Se anche riuscissero a rompere il “cerchio di ferro della finitezza”, gli uomini non potranno certo, secondo Latouche, risolvere i propri problemi sociali generati dall’illimitatezza; ciò perché l’antinomia tra ragione razionale e ragione ragionevole non può essere risolta dalla ragione stessa. La sola autorità che può risolverla è il demos, ossia gli uomini emancipati che si fanno carico della loro autonomia e si danno delle frontiere costitutive di un mondo comune che contiene diversi mondi comuni.
In origine, conclude Latouche, la prospettiva della decrescita si proponeva più modestamente di far fronte alla dismisura economica, ma oggi si deve constatare che progressivamente questa dismisura è divenuta il veicolo di tutte le altre; di conseguenza, la prospettiva della decrescita assume oggi una dimensione più generale, in quanto è una questione che si pone per l’individuo, ma ancora di più per l’essere collettivo. Quest’ultimo perciò deve sapersi dare una norma del sufficiente; Latouche, citando non del tutto a proposito André Gorz, sottolinea che in mancanza di un riferimento alla tradizione la norma va definita politicamente.

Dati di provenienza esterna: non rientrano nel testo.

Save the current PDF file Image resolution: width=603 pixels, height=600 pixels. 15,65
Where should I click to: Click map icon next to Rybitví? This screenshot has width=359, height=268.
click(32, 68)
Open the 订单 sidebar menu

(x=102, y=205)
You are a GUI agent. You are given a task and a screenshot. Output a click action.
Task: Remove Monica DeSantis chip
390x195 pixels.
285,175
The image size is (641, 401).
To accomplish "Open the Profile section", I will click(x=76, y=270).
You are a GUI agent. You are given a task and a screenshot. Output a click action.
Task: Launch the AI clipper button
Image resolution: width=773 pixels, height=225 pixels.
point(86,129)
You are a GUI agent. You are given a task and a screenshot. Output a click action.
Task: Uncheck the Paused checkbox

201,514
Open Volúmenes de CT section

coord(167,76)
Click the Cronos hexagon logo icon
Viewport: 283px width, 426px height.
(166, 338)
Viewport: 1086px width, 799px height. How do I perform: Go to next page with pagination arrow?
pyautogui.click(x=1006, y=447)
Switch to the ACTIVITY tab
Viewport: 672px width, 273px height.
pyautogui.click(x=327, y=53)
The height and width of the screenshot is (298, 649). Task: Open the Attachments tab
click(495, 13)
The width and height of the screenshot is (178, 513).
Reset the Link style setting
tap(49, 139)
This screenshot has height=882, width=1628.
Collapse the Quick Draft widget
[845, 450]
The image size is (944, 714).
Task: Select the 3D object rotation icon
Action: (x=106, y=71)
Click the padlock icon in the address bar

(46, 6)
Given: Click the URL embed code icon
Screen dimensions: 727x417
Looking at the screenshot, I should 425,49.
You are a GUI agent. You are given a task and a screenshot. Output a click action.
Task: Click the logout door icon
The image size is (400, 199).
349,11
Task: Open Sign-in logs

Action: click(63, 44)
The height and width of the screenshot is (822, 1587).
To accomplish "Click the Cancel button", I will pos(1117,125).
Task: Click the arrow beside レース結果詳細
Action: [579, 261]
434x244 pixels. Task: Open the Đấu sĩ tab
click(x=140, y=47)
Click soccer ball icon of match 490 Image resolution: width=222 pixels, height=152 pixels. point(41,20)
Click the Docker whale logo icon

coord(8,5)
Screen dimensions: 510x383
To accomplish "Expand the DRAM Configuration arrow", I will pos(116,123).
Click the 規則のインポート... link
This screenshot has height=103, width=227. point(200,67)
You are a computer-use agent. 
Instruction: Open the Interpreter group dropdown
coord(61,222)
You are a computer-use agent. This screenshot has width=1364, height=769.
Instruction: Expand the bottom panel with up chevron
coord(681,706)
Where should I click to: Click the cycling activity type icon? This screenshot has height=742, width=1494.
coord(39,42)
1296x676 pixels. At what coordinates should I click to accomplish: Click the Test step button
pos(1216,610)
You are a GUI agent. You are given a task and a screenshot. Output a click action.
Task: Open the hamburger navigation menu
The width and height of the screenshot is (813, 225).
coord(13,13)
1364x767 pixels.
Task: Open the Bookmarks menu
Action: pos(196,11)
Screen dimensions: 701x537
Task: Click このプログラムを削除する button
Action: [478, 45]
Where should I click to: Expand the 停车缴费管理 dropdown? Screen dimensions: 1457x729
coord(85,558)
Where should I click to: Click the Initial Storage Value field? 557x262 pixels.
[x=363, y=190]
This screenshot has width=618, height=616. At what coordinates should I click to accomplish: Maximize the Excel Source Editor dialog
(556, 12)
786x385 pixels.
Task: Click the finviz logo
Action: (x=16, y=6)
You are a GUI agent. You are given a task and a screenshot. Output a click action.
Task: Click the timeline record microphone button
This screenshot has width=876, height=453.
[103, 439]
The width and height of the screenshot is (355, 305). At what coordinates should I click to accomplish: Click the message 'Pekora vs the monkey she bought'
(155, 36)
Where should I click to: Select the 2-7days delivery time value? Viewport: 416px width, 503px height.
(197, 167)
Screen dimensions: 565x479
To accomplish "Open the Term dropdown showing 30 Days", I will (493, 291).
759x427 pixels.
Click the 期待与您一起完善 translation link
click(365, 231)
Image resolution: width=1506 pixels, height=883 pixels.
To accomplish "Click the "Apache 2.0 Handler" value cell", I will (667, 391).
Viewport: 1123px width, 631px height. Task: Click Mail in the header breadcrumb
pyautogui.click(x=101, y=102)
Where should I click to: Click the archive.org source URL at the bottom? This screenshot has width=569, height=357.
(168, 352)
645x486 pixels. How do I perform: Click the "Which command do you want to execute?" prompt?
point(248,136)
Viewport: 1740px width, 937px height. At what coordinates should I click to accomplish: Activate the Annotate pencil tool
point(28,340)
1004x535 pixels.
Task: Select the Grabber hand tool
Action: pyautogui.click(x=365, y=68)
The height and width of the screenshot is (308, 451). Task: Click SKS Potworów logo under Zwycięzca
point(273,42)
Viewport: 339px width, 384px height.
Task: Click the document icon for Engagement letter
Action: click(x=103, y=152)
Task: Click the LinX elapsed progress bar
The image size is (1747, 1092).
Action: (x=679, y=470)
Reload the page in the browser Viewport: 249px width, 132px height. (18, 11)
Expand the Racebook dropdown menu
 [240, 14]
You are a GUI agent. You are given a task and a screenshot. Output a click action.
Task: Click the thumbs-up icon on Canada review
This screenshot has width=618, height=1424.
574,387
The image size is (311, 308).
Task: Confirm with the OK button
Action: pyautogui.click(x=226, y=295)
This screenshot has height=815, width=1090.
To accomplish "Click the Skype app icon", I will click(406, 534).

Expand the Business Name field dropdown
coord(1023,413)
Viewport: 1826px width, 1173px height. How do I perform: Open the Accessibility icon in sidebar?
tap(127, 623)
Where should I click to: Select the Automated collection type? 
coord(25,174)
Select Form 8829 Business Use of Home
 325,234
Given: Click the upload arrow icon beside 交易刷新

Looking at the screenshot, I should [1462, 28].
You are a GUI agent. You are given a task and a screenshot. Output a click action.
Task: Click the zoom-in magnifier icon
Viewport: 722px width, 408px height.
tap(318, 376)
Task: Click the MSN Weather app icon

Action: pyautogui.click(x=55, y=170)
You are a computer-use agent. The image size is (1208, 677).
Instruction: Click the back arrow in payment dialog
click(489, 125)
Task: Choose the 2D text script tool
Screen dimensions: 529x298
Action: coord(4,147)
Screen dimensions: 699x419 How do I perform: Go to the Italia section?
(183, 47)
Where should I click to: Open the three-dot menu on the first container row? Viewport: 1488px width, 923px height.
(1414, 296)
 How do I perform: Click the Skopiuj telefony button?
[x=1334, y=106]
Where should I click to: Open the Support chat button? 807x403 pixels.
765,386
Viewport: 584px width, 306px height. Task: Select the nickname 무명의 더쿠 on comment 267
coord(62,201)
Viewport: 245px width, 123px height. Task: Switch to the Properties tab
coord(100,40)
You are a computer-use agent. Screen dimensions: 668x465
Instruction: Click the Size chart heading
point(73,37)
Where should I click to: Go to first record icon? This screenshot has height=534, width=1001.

Questa sua conclusione è la contraddizione di sempre di Latouche, vittima di un’ideologa che lo spinge a pensare che un pensiero astratto possa avere una rilevanza politica concreta. Ipotizzare un ruolo politico per un demos costituito da uomini quali erano nel lontano passato significa mancare di realismo e, sulla base di una concezione tragica della vita qual è quella di cui Latouche stesso è portatore, rifiutare gli uomini in carne, ossa e cultura di oggi.
Non che non sia necessario, oggi più di ieri, rifiutare la logica dell’ “usa e getta” tanto in voga nei sistemi sociali ad economia industriale avanzata, evitando l’ “obsolescenza pianificata dei beni” (quella determinata da una svalutazione tecnica intenzionale delle produzioni), quale si ha, ad esempio, con l’introduzione di una “nuova generazione” di macchine utensili prima ancora che quelle della generazione precedente siano rese obsolete anche dal punto di vista economico (perché totalmente usurate dall’impiego). Oppure che non sia necessario evitare l’ “obsolescenza simbolica” (quella determinata da una svalutazione delle produzioni realizzata attraverso la pubblicità a sostegno di stati di bisogno solo esteriori o appariscenti). Tuttavia occorre tener conto dell’improponibilità di un ritorno a modelli di consumo del passato senza valutarne le conseguenza negative dal punto di vista del funzionamento del sistema economico e della tenuta della stabilità sociale.
E’ a questo tipo di conseguenze negative che Gorz riferisce la sua prospettiva riformista della società capitalista, mentre Latouche, facendo appello a categorie antropologiche e politiche fantasiose, propone il superamento radicale del progressismo illuminista e dei difetti della società industriale che da esso ha tratto origine.
André Gorz, però, pur riconducendo la causa della crisi del capitalismo alla sua struttura e all’organizzazione istituzionale che la sorregge, sino a prefigurare la crisi stessa come anticipazione di una sua prossima fine irreversibile (come fa Latouche) propone osservazioni critiche che, a differenza di quelle di Latouche, sono di grande attualità, per la loro apertura alla possibilità di riformare il capitalismo in positivo, di contro a ogni teoria della fine della storia dell’umanità, o quanto meno di un ritorno dell’umanità stessa alla sua origine.